# Your goal
Rewrite the lines below as a numbered list, from the line containing "Screen dimensions: 406x238" through the end of the lines, leaving out blank lines and any images.

___ Data shown ___

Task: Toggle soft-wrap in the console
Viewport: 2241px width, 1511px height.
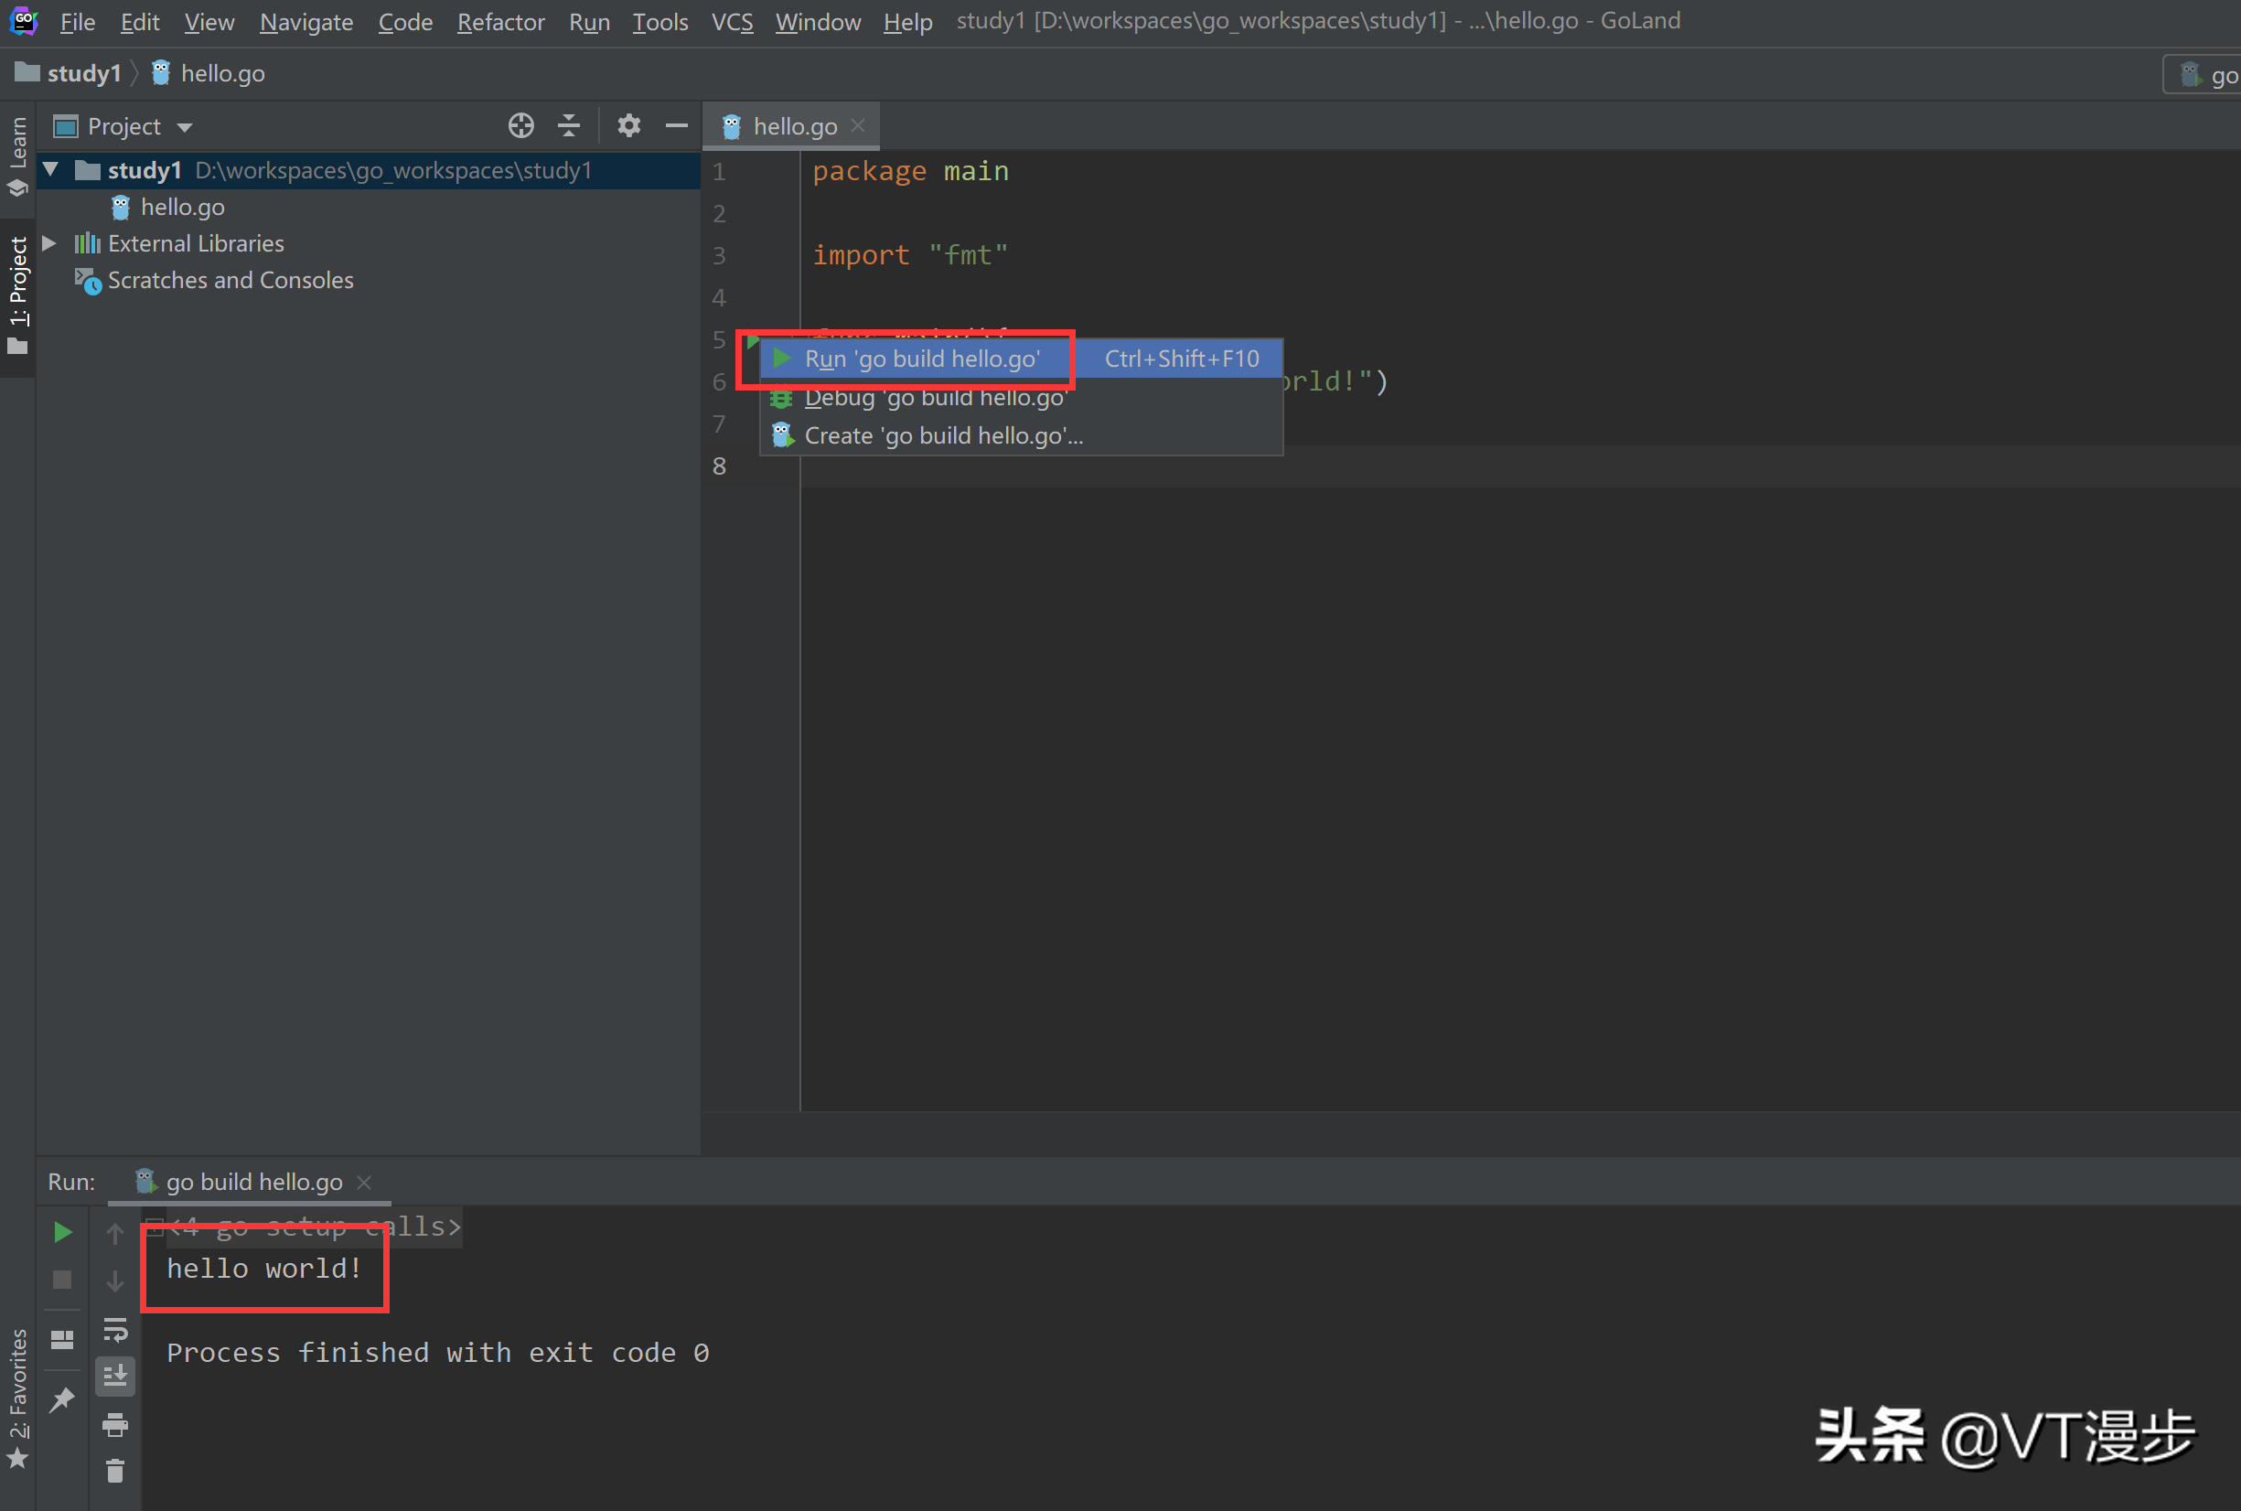Action: click(115, 1331)
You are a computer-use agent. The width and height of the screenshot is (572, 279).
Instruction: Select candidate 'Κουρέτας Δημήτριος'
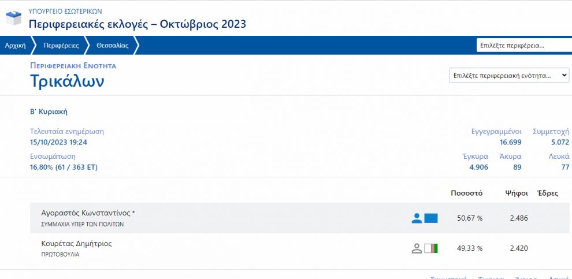[77, 244]
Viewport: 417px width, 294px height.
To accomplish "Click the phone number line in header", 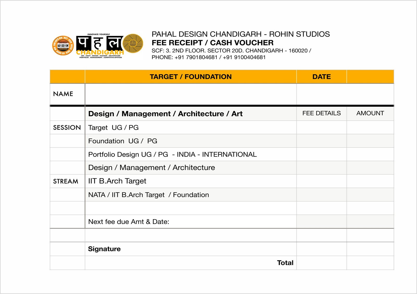I will tap(209, 57).
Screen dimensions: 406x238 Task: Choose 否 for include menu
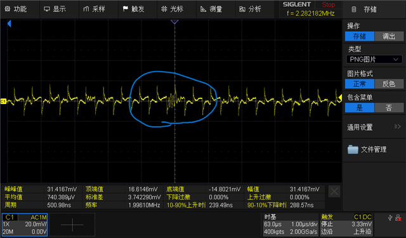389,107
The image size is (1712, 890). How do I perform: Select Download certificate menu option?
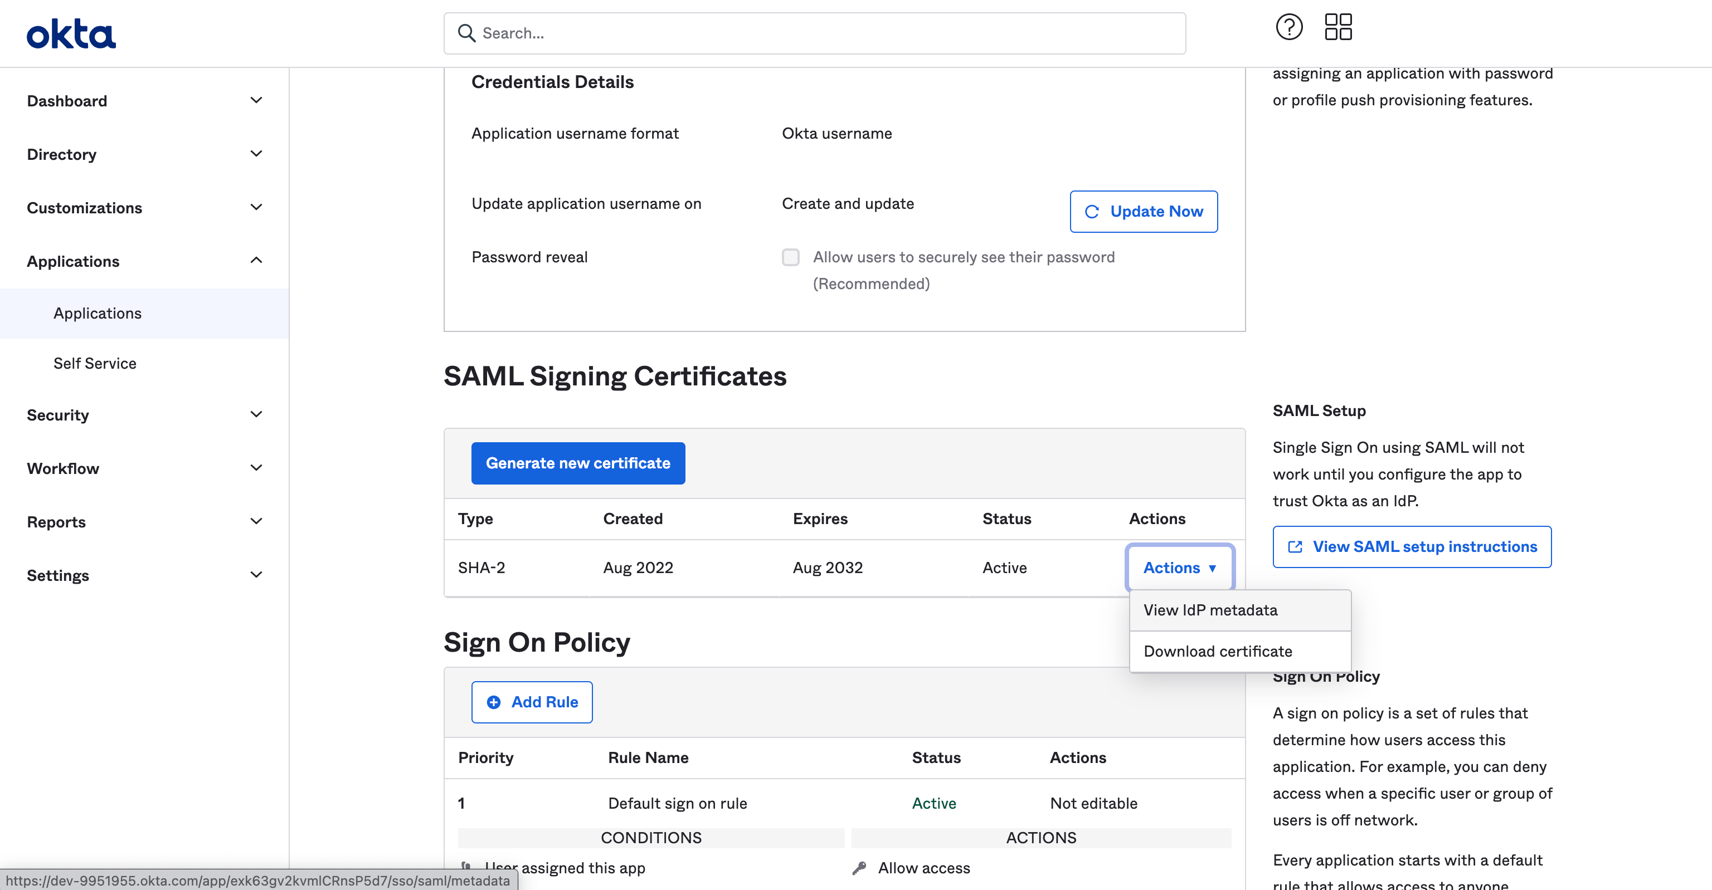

___

# Written answer
1. Screen dimensions: 406x238 Task: Choose 否 for include menu
2. 389,107
3. The image size is (1712, 890). How do I perform: Select Download certificate menu option?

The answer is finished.